Table 2 - Genetic Distances and P-Values
Upper right triangle contains the P-Values of the Pairwise exact test for population as described by Raymond and Rousset (1995) based on haplotypic frequencies. An asterix denotes a significant value (P < 0.05). Lower left triangle contains AMOVA base FST ValuesAn initial principle co-ordinate (PCO) plot of the FST matrix (Figure 4) instantly revealed Norway to be a outlier, suggesting little Nordic input to the British gene pool, a further PCO plot with Norway omitted (Figure 5) allowed for a smaller scale with which to view the differentiation in the remaining populations. Here Friesland is an outlier suggesting only limited Frisian input, a curious anomaly given that in Weale et al 2002 Friesland was shown to be remarkably similar to Central England and a significant source of input to the gene pool of Central England, however it should be appreciated that whilst relatively speaking our results suggest a limited Frisian input, in absolute terms the difference in FST between Central England and Friesland is similar in both studies (0.004 in Weale et al 2002 compared to -0.00658 in this study) it is only the stark contrast in British population homogeneity that results in the differing implications with regard to Frisian input to the Central English gene pool.
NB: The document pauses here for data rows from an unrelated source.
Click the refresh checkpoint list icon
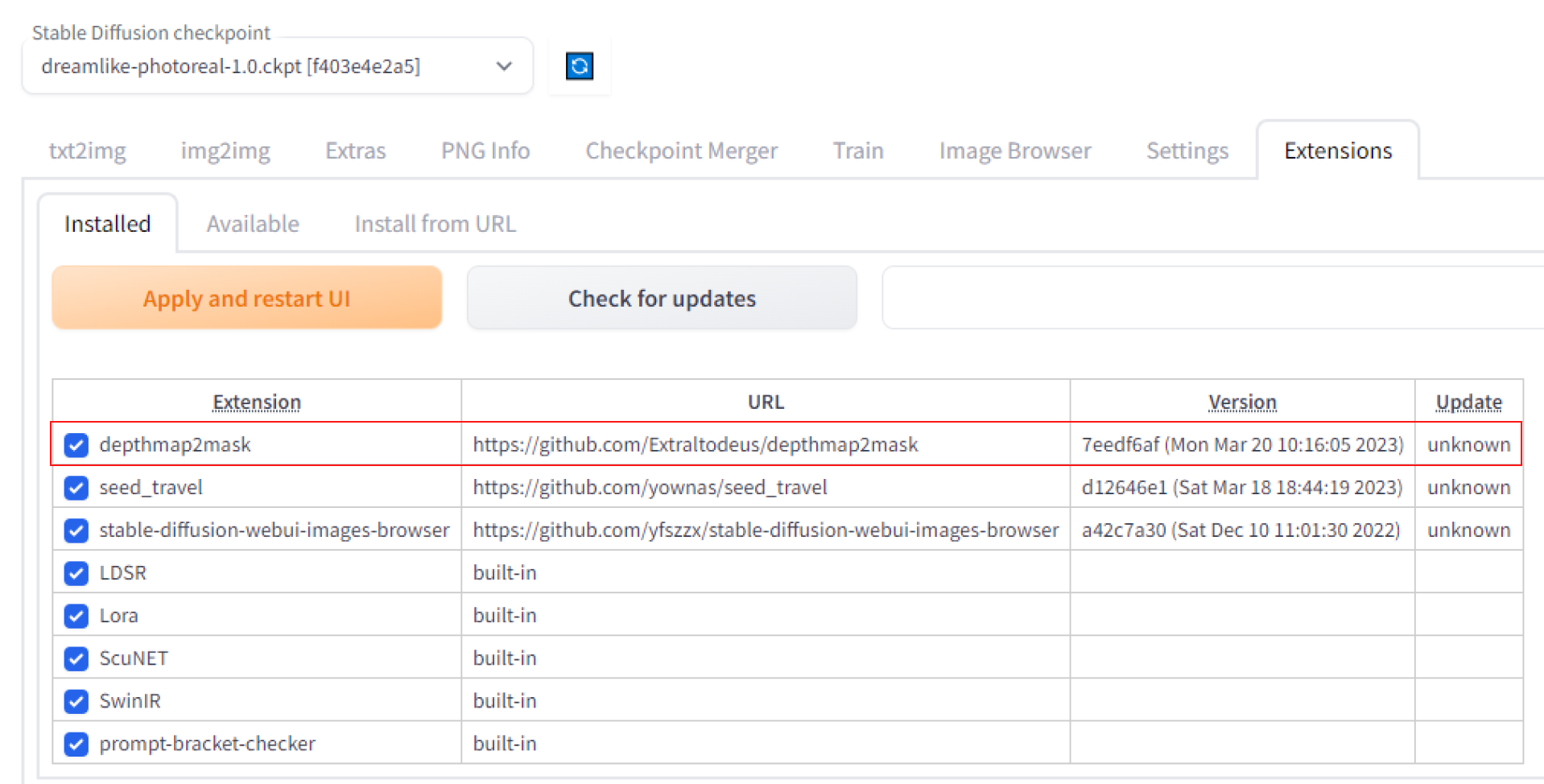 580,66
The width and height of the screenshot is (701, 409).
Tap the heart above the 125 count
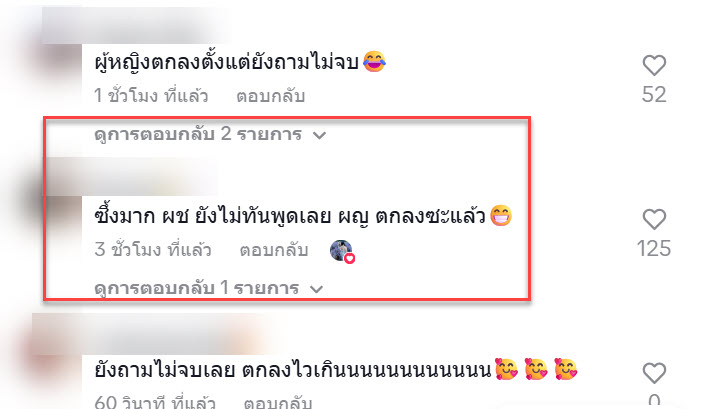coord(654,219)
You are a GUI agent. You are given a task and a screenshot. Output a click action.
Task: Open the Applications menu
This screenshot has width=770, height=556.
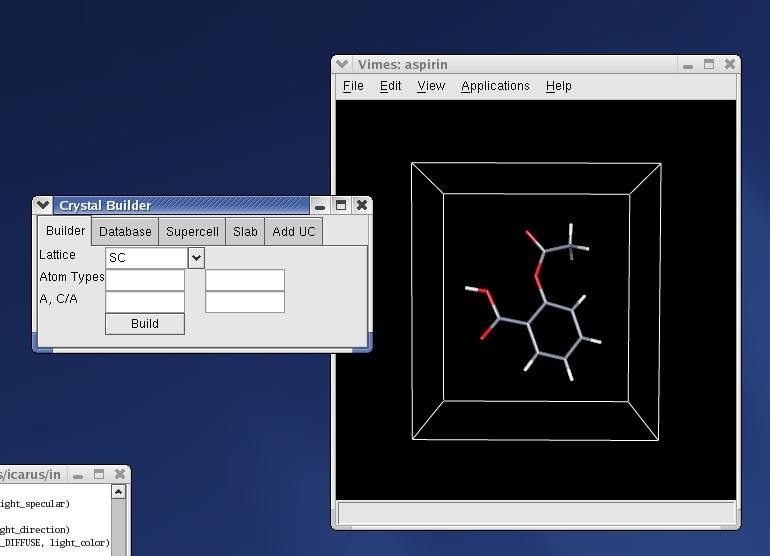pos(495,86)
Furthermore, of the continental populations in the comparative dataset, by far the most closely related to the English populations was the Saxon Circle population. The similarity with the Central English population being the most striking (FST = -0.00004). From Figure 5 it is evident that the Saxon Circle population has had a marked influence on the populations of both Central England and East Anglia to such an extent that the North Sea appears to have acted as less of a genetic barrier than the Anglo-Welsh border (FST = 0.00064). In the North of England and Scotland it is evident that there is a larger Danish influence to the gene pool (Figure 5) and also a slight Norwegian influence in Northumbria (Figure 4). It should be noted that the relatively high degree of differentiation between the Frisian and Irish populations when compared to the dataset may in part be due to the small sample sizes of these populations (n = 84 and 39 respectively).
The British data was further classified by regional area to allow for finer analysis, the regional boundaries used in this study are taken from those used in the Oxford Genetic Atlas Project (Sykes 2006) as this source was by far the largest contributor to the British dataset. The regional boundaries used by Sykes are shown in Figure X.